*PROMPT*
Each entry needs to be duplicated exactly.

---------------

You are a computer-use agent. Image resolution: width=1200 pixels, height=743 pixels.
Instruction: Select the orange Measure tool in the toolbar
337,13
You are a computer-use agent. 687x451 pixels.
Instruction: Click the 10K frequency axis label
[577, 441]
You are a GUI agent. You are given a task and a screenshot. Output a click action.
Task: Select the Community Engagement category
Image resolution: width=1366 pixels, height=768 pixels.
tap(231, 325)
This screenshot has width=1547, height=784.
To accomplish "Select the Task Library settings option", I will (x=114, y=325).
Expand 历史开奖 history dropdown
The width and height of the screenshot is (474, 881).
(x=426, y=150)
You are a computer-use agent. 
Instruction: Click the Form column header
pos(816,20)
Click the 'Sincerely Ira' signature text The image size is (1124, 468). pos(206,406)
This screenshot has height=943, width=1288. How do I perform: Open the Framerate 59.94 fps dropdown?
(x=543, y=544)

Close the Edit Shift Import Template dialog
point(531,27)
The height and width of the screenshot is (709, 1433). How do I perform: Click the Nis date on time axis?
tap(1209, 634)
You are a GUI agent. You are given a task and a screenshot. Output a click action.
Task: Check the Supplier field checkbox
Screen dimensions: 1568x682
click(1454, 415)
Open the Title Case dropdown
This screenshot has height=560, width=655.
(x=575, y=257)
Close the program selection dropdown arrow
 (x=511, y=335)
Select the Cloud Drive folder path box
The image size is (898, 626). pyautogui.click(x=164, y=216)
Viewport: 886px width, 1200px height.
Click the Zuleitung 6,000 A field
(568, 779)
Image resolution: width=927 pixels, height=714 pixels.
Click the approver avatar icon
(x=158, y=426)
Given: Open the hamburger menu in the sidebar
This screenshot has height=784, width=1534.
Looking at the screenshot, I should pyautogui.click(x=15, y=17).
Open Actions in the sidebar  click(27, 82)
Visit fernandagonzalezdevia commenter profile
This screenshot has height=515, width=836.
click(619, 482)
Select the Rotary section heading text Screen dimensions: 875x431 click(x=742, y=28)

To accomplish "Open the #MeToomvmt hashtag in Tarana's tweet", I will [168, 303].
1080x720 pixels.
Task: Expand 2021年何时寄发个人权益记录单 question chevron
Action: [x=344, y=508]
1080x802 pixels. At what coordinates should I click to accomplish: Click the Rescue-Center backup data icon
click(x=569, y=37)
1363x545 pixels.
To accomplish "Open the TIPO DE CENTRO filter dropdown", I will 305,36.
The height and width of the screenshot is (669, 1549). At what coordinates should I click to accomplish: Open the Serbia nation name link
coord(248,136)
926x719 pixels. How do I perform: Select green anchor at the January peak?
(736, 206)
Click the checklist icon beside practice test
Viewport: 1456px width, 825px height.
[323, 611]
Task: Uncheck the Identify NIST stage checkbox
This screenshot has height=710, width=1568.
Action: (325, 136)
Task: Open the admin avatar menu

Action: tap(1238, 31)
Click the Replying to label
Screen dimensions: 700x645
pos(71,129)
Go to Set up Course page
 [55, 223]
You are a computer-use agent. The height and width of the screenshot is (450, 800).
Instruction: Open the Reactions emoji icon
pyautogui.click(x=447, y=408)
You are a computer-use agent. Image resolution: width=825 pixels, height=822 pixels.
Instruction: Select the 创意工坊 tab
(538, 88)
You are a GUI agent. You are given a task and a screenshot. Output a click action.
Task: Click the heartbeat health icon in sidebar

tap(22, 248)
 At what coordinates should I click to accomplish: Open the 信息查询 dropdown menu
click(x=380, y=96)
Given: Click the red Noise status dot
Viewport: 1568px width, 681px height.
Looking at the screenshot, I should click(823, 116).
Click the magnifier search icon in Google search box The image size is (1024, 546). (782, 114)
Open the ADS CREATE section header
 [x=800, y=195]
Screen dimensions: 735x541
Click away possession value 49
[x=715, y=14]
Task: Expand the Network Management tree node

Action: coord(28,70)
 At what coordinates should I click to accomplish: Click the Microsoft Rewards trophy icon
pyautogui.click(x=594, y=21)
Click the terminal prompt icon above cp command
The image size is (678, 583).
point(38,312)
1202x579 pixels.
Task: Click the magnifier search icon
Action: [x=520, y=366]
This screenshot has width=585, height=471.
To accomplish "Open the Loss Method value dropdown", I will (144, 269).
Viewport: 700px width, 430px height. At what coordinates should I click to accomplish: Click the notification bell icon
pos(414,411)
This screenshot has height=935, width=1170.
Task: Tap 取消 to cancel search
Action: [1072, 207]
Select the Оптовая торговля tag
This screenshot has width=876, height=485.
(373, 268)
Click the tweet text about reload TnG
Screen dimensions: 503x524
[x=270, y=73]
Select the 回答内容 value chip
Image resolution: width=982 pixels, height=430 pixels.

---------------

*ANSWER SECTION*
You are a computer-use agent. Image resolution: width=1200 pixels, height=743 pixels.
Instruction: Select the orange Measure tool in the toolbar
337,13
You are a computer-use agent. 687x451 pixels.
Instruction: Click the 10K frequency axis label
[577, 441]
You are a GUI agent. You are given a task and a screenshot. Output a click action.
Task: Select the Community Engagement category
Image resolution: width=1366 pixels, height=768 pixels.
tap(231, 325)
This screenshot has width=1547, height=784.
To accomplish "Select the Task Library settings option", I will (x=114, y=325).
Expand 历史开奖 history dropdown
The width and height of the screenshot is (474, 881).
(x=426, y=150)
You are a computer-use agent. 
Instruction: Click the Form column header
pos(816,20)
Click the 'Sincerely Ira' signature text The image size is (1124, 468). pos(206,406)
This screenshot has height=943, width=1288. How do I perform: Open the Framerate 59.94 fps dropdown?
(x=543, y=544)

Close the Edit Shift Import Template dialog
point(531,27)
The height and width of the screenshot is (709, 1433). How do I perform: Click the Nis date on time axis?
tap(1209, 634)
You are a GUI agent. You are given a task and a screenshot. Output a click action.
Task: Check the Supplier field checkbox
Screen dimensions: 1568x682
click(1454, 415)
Open the Title Case dropdown
This screenshot has height=560, width=655.
(x=575, y=257)
Close the program selection dropdown arrow
 (x=511, y=335)
Select the Cloud Drive folder path box
The image size is (898, 626). pyautogui.click(x=164, y=216)
Viewport: 886px width, 1200px height.
Click the Zuleitung 6,000 A field
(568, 779)
Image resolution: width=927 pixels, height=714 pixels.
Click the approver avatar icon
(x=158, y=426)
Given: Open the hamburger menu in the sidebar
This screenshot has height=784, width=1534.
Looking at the screenshot, I should pyautogui.click(x=15, y=17).
Open Actions in the sidebar  click(27, 82)
Visit fernandagonzalezdevia commenter profile
This screenshot has height=515, width=836.
click(619, 482)
Select the Rotary section heading text Screen dimensions: 875x431 click(x=742, y=28)

To accomplish "Open the #MeToomvmt hashtag in Tarana's tweet", I will [168, 303].
1080x720 pixels.
Task: Expand 2021年何时寄发个人权益记录单 question chevron
Action: [x=344, y=508]
1080x802 pixels. At what coordinates should I click to accomplish: Click the Rescue-Center backup data icon
click(x=569, y=37)
1363x545 pixels.
To accomplish "Open the TIPO DE CENTRO filter dropdown", I will 305,36.
The height and width of the screenshot is (669, 1549). At what coordinates should I click to accomplish: Open the Serbia nation name link
coord(248,136)
926x719 pixels. How do I perform: Select green anchor at the January peak?
(736, 206)
Click the checklist icon beside practice test
Viewport: 1456px width, 825px height.
[323, 611]
Task: Uncheck the Identify NIST stage checkbox
This screenshot has height=710, width=1568.
Action: (325, 136)
Task: Open the admin avatar menu

Action: tap(1238, 31)
Click the Replying to label
Screen dimensions: 700x645
pos(71,129)
Go to Set up Course page
 [55, 223]
You are a computer-use agent. The height and width of the screenshot is (450, 800).
Instruction: Open the Reactions emoji icon
pyautogui.click(x=447, y=408)
You are a computer-use agent. Image resolution: width=825 pixels, height=822 pixels.
Instruction: Select the 创意工坊 tab
(538, 88)
You are a GUI agent. You are given a task and a screenshot. Output a click action.
Task: Click the heartbeat health icon in sidebar

tap(22, 248)
 At what coordinates should I click to accomplish: Open the 信息查询 dropdown menu
click(x=380, y=96)
Given: Click the red Noise status dot
Viewport: 1568px width, 681px height.
Looking at the screenshot, I should click(823, 116).
Click the magnifier search icon in Google search box The image size is (1024, 546). (782, 114)
Open the ADS CREATE section header
 [x=800, y=195]
Screen dimensions: 735x541
Click away possession value 49
[x=715, y=14]
Task: Expand the Network Management tree node

Action: coord(28,70)
 At what coordinates should I click to accomplish: Click the Microsoft Rewards trophy icon
pyautogui.click(x=594, y=21)
Click the terminal prompt icon above cp command
The image size is (678, 583).
point(38,312)
1202x579 pixels.
Task: Click the magnifier search icon
Action: [x=520, y=366]
This screenshot has width=585, height=471.
To accomplish "Open the Loss Method value dropdown", I will (144, 269).
Viewport: 700px width, 430px height. At what coordinates should I click to accomplish: Click the notification bell icon
pos(414,411)
This screenshot has height=935, width=1170.
Task: Tap 取消 to cancel search
Action: [1072, 207]
Select the Оптовая торговля tag
This screenshot has width=876, height=485.
(373, 268)
Click the tweet text about reload TnG
Screen dimensions: 503x524
[x=270, y=73]
Select the 回答内容 value chip
Image resolution: width=982 pixels, height=430 pixels.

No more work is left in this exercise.